1897 —
Dictionnaire biographique des Vosges, Henri Jouve

THIÉBAUT Camille Eugène.- Né à Vagney le 31 janvier 1847.
Fondeur en aluminium à Paris.
Chevalier de l’ordre royal de l’Étoile d’Anjouvin (1er janvier 1894).
Membre de l’Association vosgienne.
Élève de l’école primaire de Vagney jusqu’en 1860, puis du Collège de Remiremont de 1861 à 1862 où il obtint un prix d’honneur (mathématiques et sciences). Il fut obligé d’interrompre ses étude pour cause de maladie.
Employé de commerce, voyageur et chef de service, maison Gy, Sommelet et Dessein à Langres, de 1863 à 1870, il fut réformé du service militaire pour sa vue en 1867. Malgré cela, il s’engagea dans l’artillerie à Langres, où il servit pendant toute la durée de la guerre contre la Prusse.
De 1871 à 1878, il fut employé, représentant de commerce et commissionnaire à Paris.
De 1888 à 1890, à Raon-l’étape, il devint commerçant pour son compte (mercerie, bonneterie, articles de Paris, etc.).
En septembre 1891, il revint à Paris pour s’occuper spécialement de l’aluminium, de ses alliages el sa soudure, mais plus spécialement encore, d’en chercher les emplois divers en fonderie : emboutissage ou repoussage.
Il reçut une médaille d’argent à l’Exposition du Livre à Paris, le 23 novembre 1894.
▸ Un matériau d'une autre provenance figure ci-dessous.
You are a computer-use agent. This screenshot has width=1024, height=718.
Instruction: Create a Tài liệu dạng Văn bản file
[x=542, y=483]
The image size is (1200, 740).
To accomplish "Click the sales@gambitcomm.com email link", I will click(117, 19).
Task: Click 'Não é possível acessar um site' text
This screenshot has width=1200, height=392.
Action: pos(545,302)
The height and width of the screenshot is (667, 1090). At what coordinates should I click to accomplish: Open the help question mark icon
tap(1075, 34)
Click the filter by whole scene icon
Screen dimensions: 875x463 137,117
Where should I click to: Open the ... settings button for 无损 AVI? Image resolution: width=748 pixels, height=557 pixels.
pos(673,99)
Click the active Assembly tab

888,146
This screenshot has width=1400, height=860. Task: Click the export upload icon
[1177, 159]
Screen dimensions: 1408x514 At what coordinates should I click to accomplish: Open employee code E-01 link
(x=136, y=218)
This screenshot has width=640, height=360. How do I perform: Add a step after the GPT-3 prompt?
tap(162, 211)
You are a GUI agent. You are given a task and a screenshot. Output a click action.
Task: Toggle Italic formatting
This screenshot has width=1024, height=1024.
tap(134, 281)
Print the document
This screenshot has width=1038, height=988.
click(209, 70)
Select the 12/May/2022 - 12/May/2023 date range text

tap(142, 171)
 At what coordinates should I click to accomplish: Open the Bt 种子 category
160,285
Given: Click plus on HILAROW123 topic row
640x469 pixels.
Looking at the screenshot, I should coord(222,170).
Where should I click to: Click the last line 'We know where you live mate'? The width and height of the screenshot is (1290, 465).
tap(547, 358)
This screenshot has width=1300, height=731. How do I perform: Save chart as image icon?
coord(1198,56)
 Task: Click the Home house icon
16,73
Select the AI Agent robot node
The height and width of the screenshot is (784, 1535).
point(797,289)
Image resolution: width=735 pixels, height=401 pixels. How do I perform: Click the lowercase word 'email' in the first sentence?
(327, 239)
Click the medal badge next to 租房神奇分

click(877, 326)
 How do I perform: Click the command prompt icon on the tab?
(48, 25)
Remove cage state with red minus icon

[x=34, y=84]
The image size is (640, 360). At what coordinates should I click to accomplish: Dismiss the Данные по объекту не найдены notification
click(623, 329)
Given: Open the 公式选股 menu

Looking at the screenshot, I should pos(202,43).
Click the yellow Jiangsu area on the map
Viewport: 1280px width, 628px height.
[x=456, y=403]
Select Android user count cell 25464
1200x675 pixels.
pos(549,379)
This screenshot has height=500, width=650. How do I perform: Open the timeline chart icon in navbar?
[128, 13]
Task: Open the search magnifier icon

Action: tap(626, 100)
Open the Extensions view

A la suite de l’appel fait à l’industrie française par le ministre de la Guerre, au sujet du petit équipement militaire en aluminium, il a pu seul en France obtenir et présenter un bidon d’un litre en aluminium d’une seule pièce et le rapport présenté à ce ministre en mars 1896 par M. Henri Moissan, de l’Institut, dit :
Au moment où le ministre décida l’achat de 15 000 bidons pour l’expédition de Madagascar, un seul industriel, M. Thiébault présenta un modèle qui fut accepté par la commission. Cette fabrication présentant de réelles difficultés, il n’y a pas lieu de s’étonner si la forme des premiers bidons a laissé parfois à désirer.
Cette forme pour laquelle la rectification n’a pu être faite à ce moment, faute de temps, est rectifiée aujourd’hui et tous nos soldats pourront avoir bientôt chacun leur bidon plus léger, mais ayant surtout l’immense avantage de conserver limpides et sains les liquides qu’il contient.
Avec ces bidons, il a encore livré, mais conjointement avec d’autres industriels, des quarts et gamelles de 1 et 4 hommes, des assiettes et gobelets en aluminium pour les tables de l’État-major à Madagascar et en ce moment livre encore à l’État des bidons forme rectifiée.